One way is to implement the protocol methods directly in the customized types to enable the protocol based JIT function argument generation.

import cutlass
import cutlass.cute as cute

# Customized type that implements the DynamicExpression protocol
class MyDynamicExpression:
    def __init__(self, tensor, offset):
        self._tensor = tensor # Dynamic argument
        self._offset = offset # Dynamic argument

    def __extract_mlir_values__(self):
        return [self._tensor.__extract_mlir_values__(), self._offset.__extract_mlir_values__()]

    def __new_from_mlir_values__(self, values):
        return MyDynamicExpression(values[0], values[1])

@cute.kernel
def my_kernel(x: MyDynamicExpression):
    ...

In the example above, the MyDynamicExpression implements the DynamicExpression protocol and CuTe DSL will generate the JIT function arguments for the JIT kernel my_kernel based on the protocol methods.

2. Adaptor based protocol implementation for customized types#

For the case where directly changing the customized types to implement the protocol is not feasible, CuTe DSL provides adaptor based approach to adapt the customized types for JIT function argument generation.

The JIT function argument adaptor is a callable object that implements the desired protocol methods for the registered customized types.

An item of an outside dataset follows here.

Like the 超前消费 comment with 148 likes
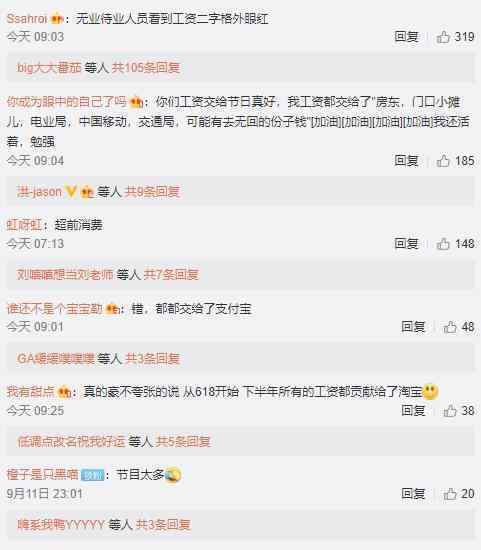481x550 pixels. pyautogui.click(x=443, y=243)
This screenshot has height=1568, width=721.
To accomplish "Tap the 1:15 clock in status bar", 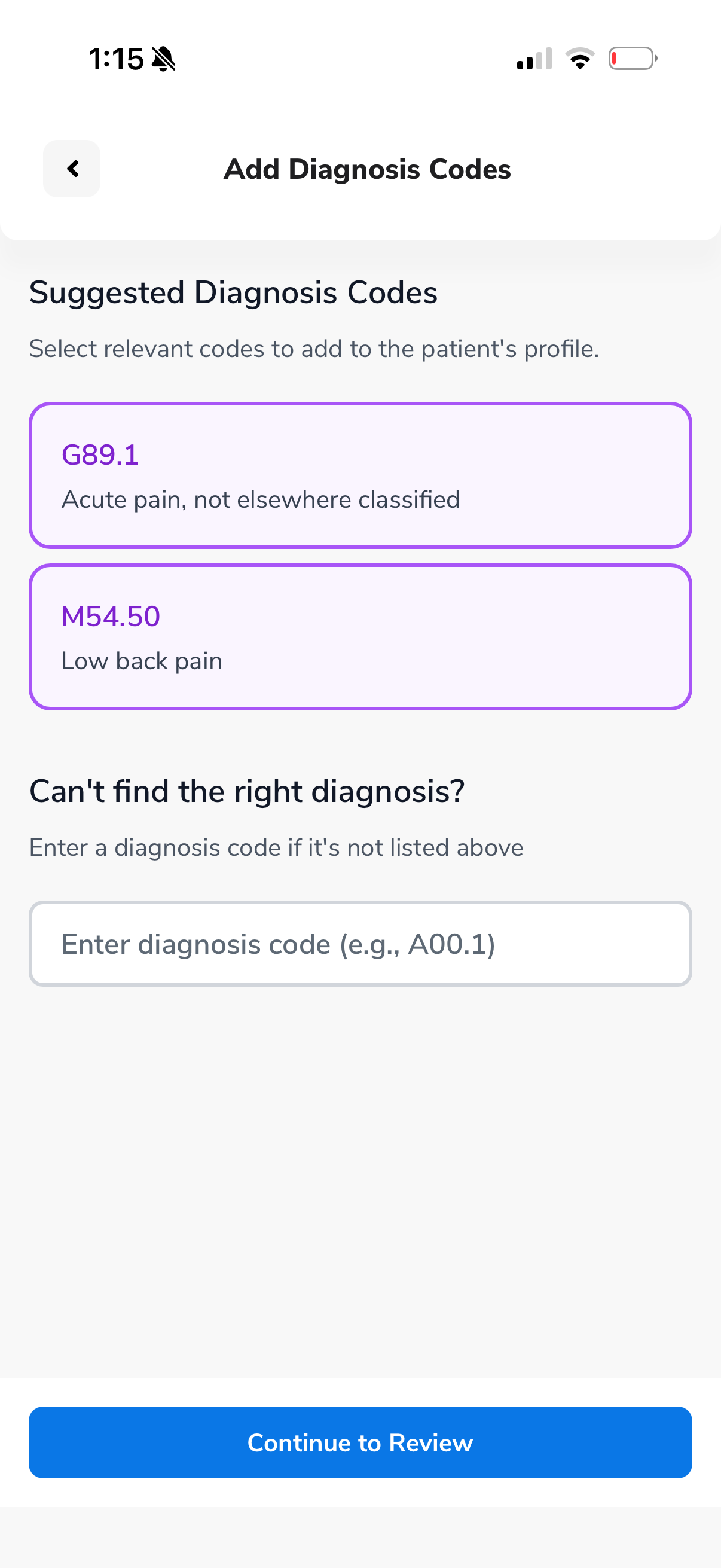I will click(x=115, y=59).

This way, CuTe DSL automatically queries the JIT argument adaptor registry to generate the JIT function arguments for the given customized types.

@cutlass.register_jit_arg_adapter(MyFrameworkObject)
class MyFrameworkObjectAdapter:
    """
    Convert a 3rd party framework object to a JIT function argument with JitArgument protocol
    """

    def __init__(self, arg):
        self._arg = arg

    def __c_pointers__(self):
        # Convert the framework object to a C-ABI compatible object
        # thru its C-ABI interface
        return [self._arg.get_cabi_pointer()]

    def __get_mlir_types__(self):
        # Return the list of MLIR types the framework object represents
        return [self._arg.get_data().mlir_type]

    def __new_from_mlir_values__(self, values):
        # Convert the MLIR values back to the framework object
        return MyFrameworkObject(values[0])

In this example, the MyFrameworkObjectAdapter implements an adaptor class which bridges the CuTe DSL and the 3rd party framework type MyFrameworkObject. The registration is done by just decorating the adaptor with cutlass.register_jit_arg_adapter for the customized type. With the registered adaptor, CuTe DSL will automatically use the adaptor to generate the JIT function arguments for MyFrameworkObject typed arguments.